In a parallel development, Ahmad al-Jarba, the leader of Syria's Tomorrow Movement, a political organization, and head of its militant wing, the Syrian Elite Forces (SEF), visited Turkey for negotiations and met Iraqi Kurdish security chief, Masrour Barzani. Jarba originates from the Shammar tribe, a clan closely connected to the UAE and Saudi Arabia. He also has friendly relations with the Barzani family and is consistent in his contacts with Russia. The SEF, which has repeatedly clashed with the SDF, opened its offices to recruit new members and published requirements for the servicemen.
According to media reports, the SEF, supported by regional actors, is able to control the border together with Rojava peshmerga, which has contacts with the Democratic Union Party and Syria’s Kurdish National Council. Some reports claim that SEF troops may also be deployed along the Syrian-Turkish border to prevent or minimize the consequences of Ankara’s new operation. However, no matter the outcome of these talks, Jarba’s political authority grows. He is supported across the region, although it has been repeatedly mentioned that military officials of Assad’s regime are highly skeptical of the SEF leader.

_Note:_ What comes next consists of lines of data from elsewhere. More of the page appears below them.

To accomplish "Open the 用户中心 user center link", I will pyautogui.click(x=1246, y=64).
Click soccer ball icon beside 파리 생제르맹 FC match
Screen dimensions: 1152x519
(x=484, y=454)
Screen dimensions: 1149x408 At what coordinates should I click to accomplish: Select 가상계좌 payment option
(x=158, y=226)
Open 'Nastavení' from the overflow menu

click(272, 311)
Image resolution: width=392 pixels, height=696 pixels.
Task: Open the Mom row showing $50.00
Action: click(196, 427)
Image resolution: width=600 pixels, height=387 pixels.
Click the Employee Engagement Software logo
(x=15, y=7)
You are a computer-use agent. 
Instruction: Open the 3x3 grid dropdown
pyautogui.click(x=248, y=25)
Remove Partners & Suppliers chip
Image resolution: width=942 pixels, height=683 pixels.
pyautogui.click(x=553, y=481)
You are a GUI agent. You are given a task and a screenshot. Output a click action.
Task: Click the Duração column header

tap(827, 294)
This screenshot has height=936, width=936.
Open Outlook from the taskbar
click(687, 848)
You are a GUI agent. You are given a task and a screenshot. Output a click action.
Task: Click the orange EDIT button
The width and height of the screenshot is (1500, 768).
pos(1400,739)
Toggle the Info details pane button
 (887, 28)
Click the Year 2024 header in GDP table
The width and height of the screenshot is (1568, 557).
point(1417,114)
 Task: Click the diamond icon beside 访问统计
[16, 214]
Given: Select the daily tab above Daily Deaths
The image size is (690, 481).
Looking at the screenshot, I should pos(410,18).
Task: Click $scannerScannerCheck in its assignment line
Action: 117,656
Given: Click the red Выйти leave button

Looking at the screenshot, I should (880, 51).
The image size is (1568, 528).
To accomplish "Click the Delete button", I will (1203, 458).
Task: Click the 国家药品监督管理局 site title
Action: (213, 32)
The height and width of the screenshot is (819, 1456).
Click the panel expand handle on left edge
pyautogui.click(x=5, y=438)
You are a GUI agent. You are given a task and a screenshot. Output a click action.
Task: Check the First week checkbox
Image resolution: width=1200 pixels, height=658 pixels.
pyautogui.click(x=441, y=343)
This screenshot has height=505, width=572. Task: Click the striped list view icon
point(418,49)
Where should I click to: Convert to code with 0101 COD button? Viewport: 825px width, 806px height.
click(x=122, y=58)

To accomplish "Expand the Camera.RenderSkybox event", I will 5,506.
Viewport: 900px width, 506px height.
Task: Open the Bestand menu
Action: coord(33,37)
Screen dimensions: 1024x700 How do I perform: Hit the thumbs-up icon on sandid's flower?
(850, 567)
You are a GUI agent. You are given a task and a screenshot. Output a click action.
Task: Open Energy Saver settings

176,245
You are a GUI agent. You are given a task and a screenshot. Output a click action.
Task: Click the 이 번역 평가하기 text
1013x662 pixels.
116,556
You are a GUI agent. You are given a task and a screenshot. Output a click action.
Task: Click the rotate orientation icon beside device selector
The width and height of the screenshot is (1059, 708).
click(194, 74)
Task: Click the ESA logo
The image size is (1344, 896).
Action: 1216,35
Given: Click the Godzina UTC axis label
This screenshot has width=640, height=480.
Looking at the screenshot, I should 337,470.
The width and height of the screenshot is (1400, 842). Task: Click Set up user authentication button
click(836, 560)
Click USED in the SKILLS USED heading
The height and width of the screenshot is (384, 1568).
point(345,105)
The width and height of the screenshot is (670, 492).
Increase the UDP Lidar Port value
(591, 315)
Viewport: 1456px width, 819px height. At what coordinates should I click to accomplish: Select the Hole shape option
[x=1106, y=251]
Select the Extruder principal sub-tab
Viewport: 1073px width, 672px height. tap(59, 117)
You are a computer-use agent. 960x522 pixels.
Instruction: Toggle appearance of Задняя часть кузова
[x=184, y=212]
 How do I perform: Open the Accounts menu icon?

Eastern Syria, therefore, is currently an equation with numerous variables, where every actor aims to avoid getting stuck in the conflict but seeks to promote its own scenario, regardless of its tactical obligations to its allies. In this regard, the US departure from Syria is likely to become a fruitful measure by, first, allowing Washington to avoid the need to protect the SDF alliance that is crumbling due to the Kurdish-Arab controversy. Second, in this turn of events, the United States will retain its referee status if it continues to supervise the processes around Syria, fight IS and restrain Iranian influence, using facilities in Jordan and Iraq constructed specifically for these purposes. Russia, in turn, will also seek to establish itself as a mediator despite its clear bias and inability — bordering on unwillingness — to restrain Iranian influence.